#### [DIRECTIONS FOR THIS TASK]
Work out how many lines of the listing below mention the word "arrow", and give only that figure.
** RECORDS PROVIDED follows **
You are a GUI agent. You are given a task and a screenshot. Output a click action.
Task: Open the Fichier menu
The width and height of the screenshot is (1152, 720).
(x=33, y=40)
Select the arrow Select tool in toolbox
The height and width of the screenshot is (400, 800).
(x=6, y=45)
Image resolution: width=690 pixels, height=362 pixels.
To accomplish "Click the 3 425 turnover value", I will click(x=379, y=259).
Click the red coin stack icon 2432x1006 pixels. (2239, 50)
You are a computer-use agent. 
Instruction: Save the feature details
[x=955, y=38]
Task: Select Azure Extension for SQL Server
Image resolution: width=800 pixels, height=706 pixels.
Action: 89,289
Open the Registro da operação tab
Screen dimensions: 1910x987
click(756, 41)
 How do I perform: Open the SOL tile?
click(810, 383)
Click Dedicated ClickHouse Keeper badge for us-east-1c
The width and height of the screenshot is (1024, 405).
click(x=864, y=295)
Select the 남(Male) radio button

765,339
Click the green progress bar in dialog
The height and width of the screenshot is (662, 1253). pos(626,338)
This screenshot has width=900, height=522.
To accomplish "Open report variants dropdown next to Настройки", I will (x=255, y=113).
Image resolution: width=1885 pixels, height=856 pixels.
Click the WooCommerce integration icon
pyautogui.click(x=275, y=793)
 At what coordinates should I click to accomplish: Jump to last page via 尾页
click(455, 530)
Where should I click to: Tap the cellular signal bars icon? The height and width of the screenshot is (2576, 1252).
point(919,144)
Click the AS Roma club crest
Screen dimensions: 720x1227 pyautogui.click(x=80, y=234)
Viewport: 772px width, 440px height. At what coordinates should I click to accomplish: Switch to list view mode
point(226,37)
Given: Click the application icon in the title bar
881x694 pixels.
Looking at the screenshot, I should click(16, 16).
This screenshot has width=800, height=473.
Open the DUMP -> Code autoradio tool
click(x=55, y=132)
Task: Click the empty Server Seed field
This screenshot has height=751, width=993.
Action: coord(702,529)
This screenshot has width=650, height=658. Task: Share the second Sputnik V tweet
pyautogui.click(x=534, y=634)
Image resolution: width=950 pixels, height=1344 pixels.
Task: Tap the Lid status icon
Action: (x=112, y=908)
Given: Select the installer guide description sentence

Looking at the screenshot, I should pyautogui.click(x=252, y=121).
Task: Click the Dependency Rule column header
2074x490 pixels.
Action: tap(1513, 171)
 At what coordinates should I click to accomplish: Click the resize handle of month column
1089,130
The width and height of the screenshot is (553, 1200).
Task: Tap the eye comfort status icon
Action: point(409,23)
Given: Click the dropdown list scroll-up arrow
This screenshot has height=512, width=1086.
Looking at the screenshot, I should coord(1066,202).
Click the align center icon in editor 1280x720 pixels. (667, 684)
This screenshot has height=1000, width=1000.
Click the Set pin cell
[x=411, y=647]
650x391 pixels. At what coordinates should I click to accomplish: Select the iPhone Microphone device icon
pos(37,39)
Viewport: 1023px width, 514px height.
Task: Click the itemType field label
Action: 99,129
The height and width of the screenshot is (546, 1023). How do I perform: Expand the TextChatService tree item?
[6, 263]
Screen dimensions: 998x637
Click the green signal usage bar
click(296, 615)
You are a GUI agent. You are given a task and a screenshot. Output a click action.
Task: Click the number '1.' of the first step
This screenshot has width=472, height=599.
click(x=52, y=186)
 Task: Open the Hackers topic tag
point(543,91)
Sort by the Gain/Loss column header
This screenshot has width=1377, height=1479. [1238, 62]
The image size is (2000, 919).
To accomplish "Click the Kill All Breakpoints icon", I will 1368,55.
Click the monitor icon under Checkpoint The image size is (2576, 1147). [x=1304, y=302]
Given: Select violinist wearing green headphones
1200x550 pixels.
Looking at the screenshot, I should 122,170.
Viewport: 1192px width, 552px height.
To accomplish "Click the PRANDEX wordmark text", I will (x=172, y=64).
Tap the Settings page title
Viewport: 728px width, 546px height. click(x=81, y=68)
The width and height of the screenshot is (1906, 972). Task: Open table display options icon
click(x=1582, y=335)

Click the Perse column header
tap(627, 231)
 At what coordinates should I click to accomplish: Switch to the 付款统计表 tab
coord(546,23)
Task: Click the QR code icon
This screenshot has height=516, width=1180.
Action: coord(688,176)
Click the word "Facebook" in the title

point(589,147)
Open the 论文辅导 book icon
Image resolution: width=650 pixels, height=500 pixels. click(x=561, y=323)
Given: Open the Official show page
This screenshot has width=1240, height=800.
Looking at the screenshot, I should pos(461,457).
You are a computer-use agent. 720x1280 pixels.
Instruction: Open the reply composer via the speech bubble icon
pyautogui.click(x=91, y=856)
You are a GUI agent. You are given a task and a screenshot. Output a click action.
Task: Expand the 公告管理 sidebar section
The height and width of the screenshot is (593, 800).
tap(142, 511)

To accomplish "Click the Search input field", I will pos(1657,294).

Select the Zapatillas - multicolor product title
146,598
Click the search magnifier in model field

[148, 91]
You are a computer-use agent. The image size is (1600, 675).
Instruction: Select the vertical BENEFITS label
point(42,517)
** End of RECORDS PROVIDED **
#### [RESULT FOR THIS TASK]
2